TO DO:
Format the lines from the one containing "The image size is (2408, 1537)." through the one containing "legend-label: HU is" as a numbered list. Omit blank lines and leave the pictures out.

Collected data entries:
[Start of Attachment]
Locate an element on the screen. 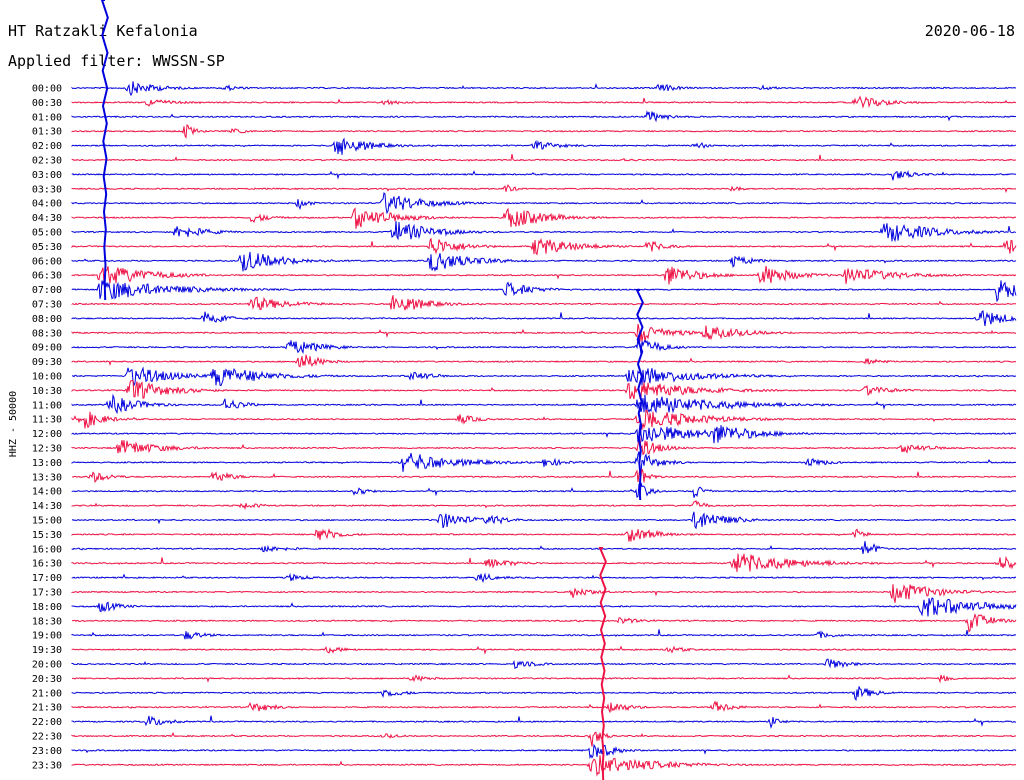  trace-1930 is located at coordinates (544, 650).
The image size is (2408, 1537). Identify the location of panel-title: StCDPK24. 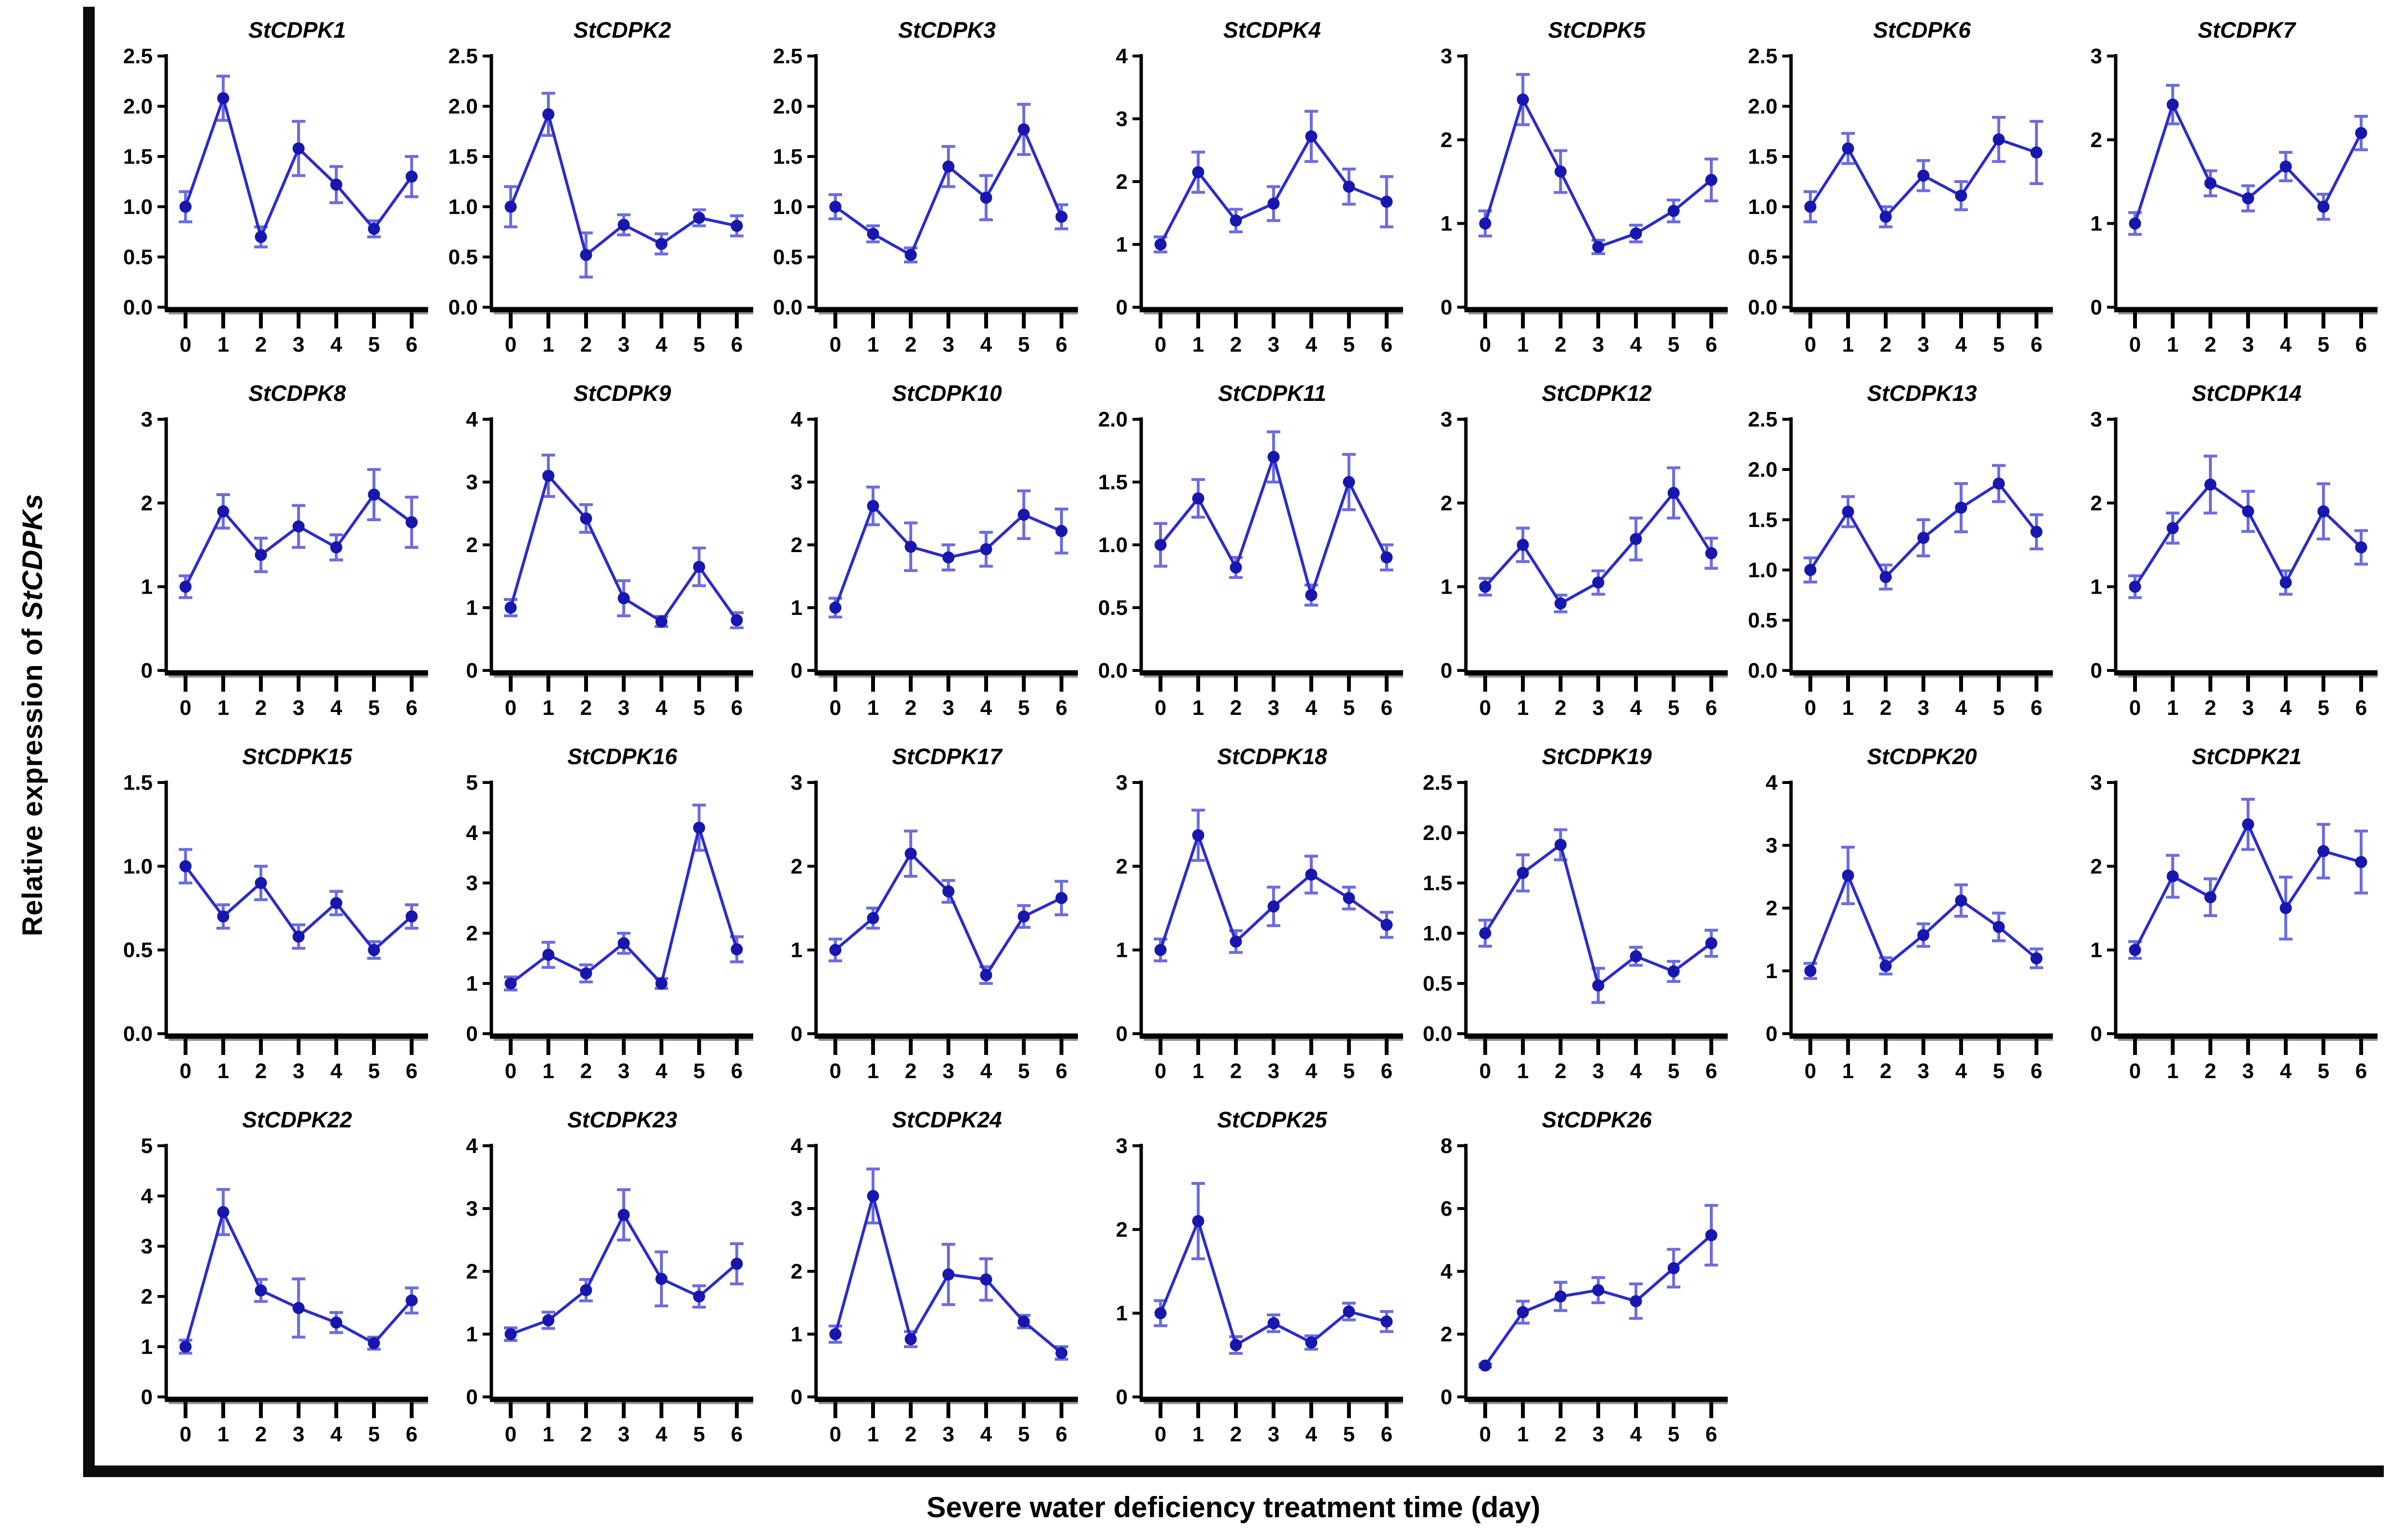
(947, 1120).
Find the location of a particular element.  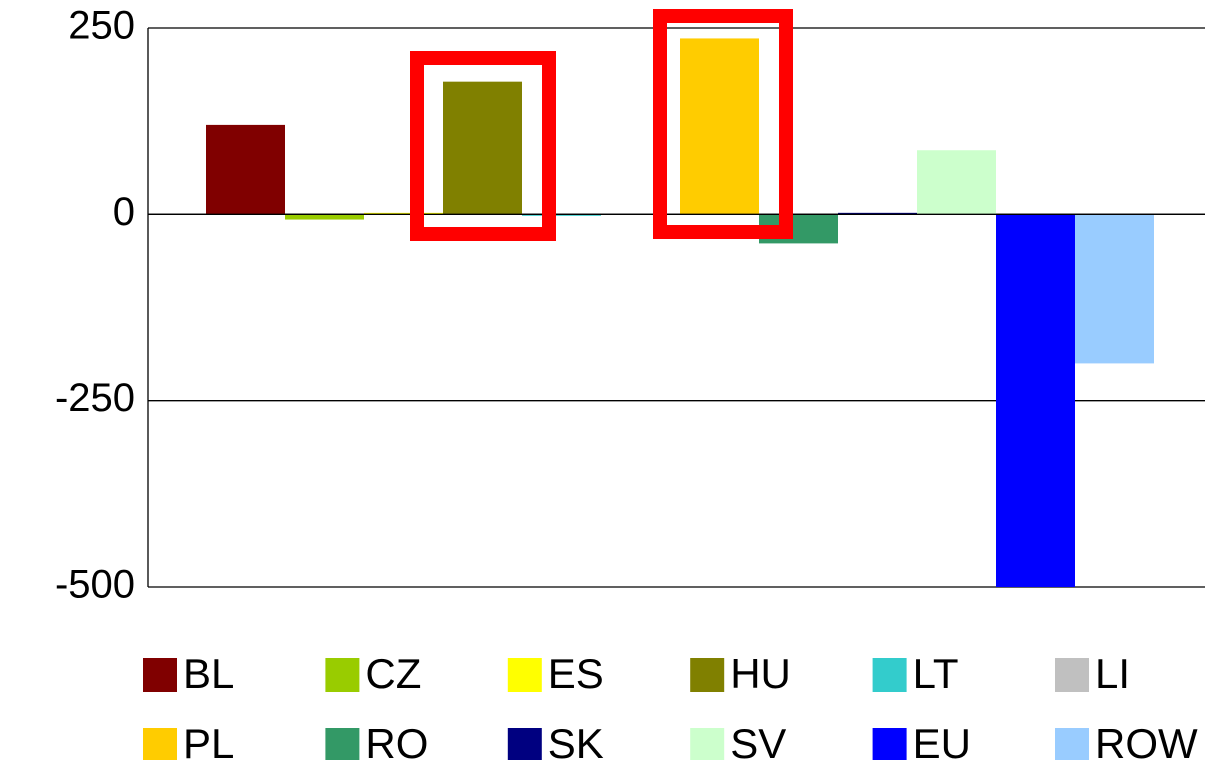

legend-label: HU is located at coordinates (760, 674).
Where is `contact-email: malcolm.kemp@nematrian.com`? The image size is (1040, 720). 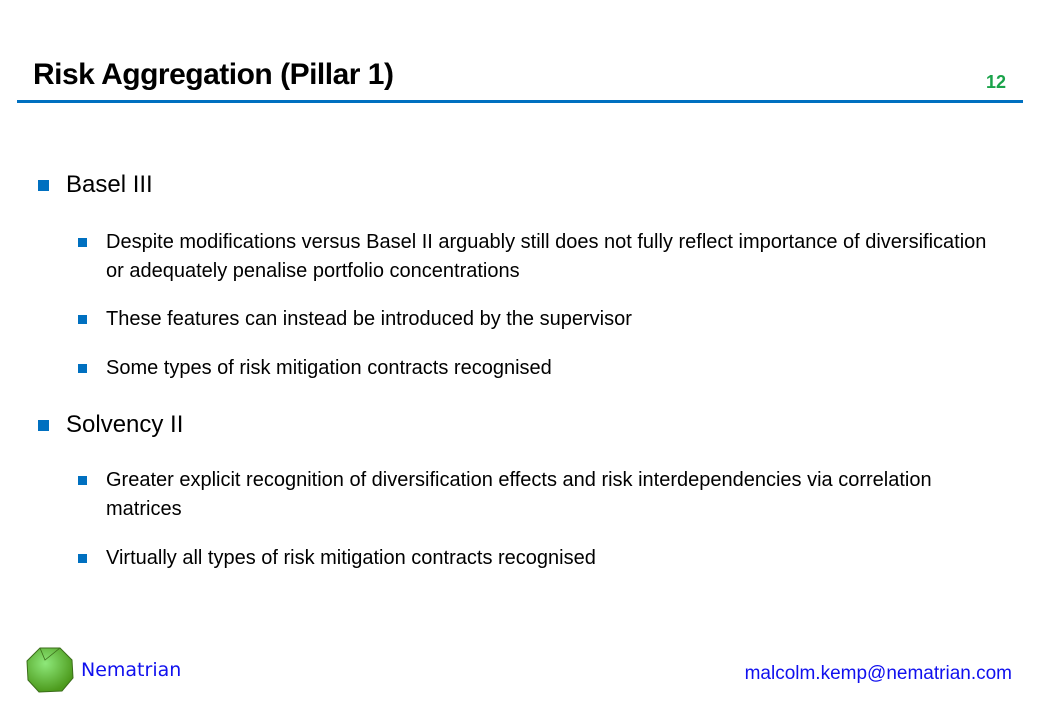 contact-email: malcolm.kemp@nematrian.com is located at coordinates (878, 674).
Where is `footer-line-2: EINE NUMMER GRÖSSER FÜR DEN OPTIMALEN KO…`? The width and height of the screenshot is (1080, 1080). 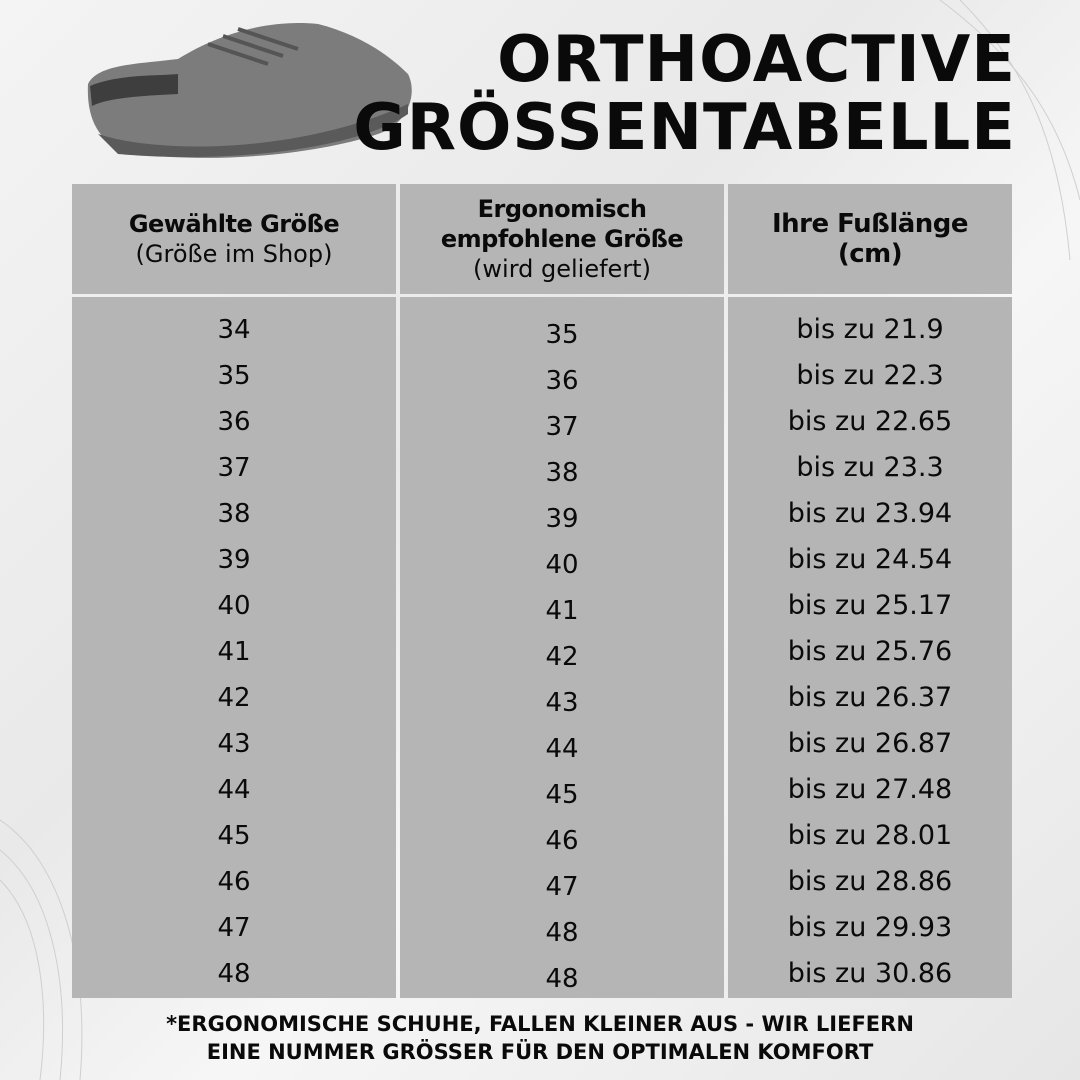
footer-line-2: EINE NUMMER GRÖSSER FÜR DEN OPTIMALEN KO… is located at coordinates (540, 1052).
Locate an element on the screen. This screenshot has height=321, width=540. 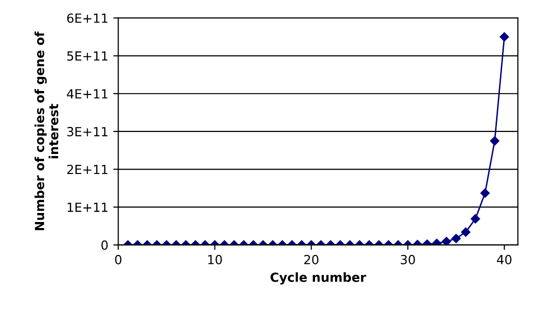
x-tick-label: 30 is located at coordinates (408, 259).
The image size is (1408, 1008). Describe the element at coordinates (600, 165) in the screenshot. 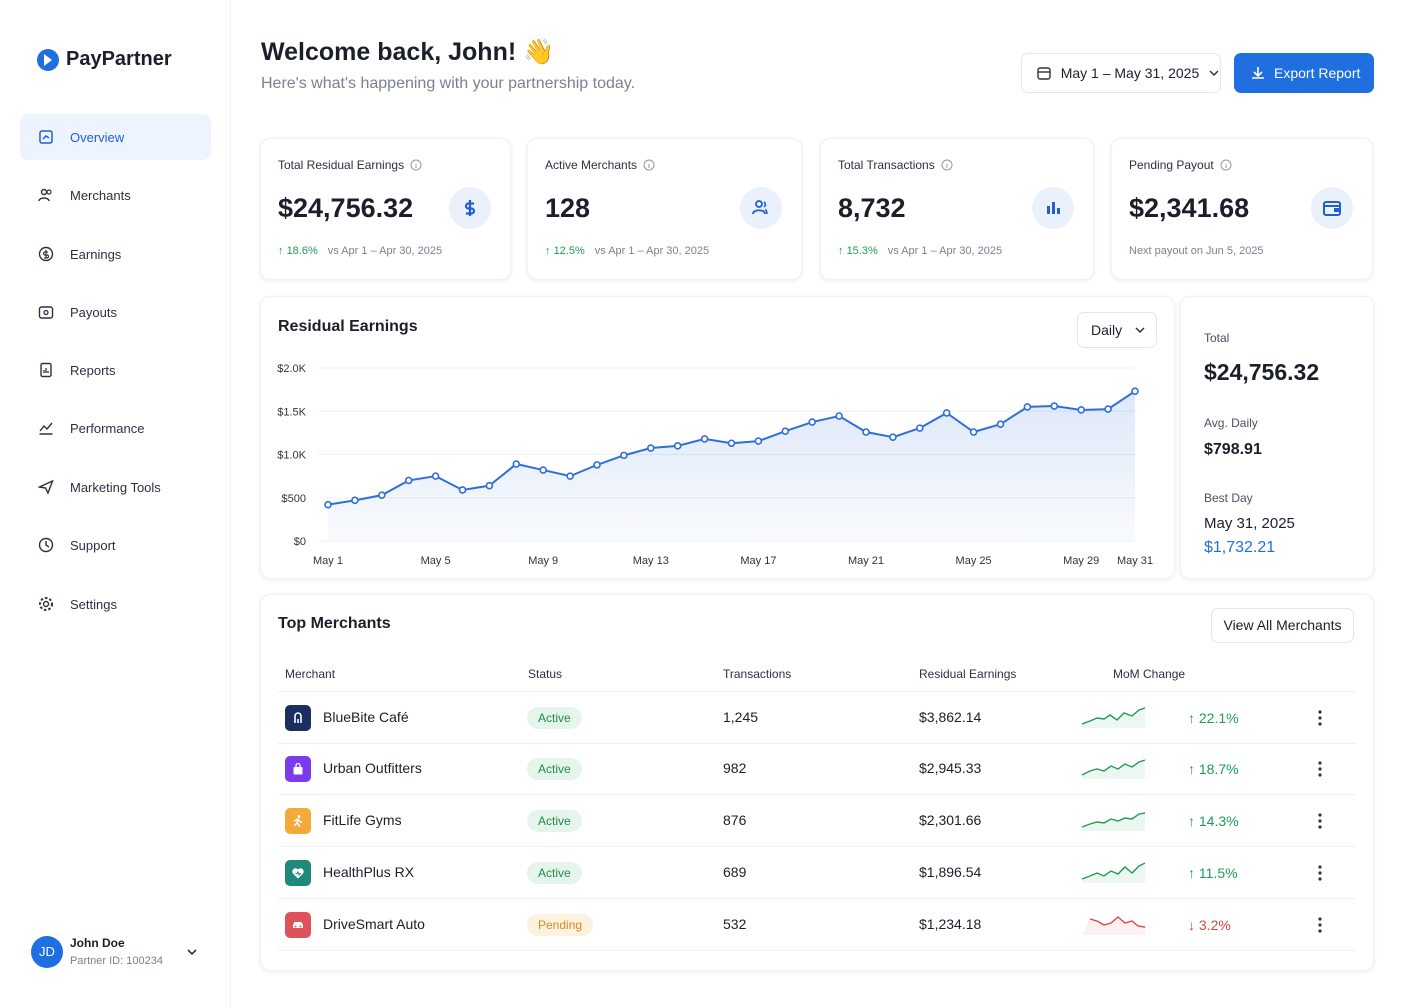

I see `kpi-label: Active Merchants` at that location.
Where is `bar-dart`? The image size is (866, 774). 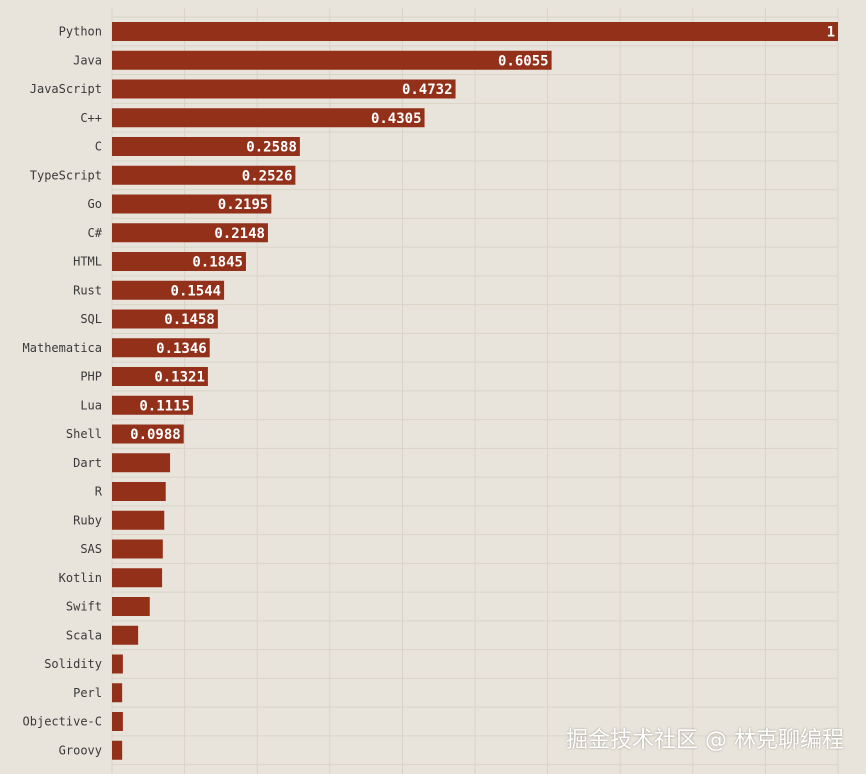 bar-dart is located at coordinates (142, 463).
[End of Attachment]
WRITTEN SOLUTION:
1. The image size is (2408, 1537). Identify the location of panel-title: StCDPK24. 
2. (947, 1120).
3. Find the location of a particular element.  
4. legend-label: HU is located at coordinates (760, 674).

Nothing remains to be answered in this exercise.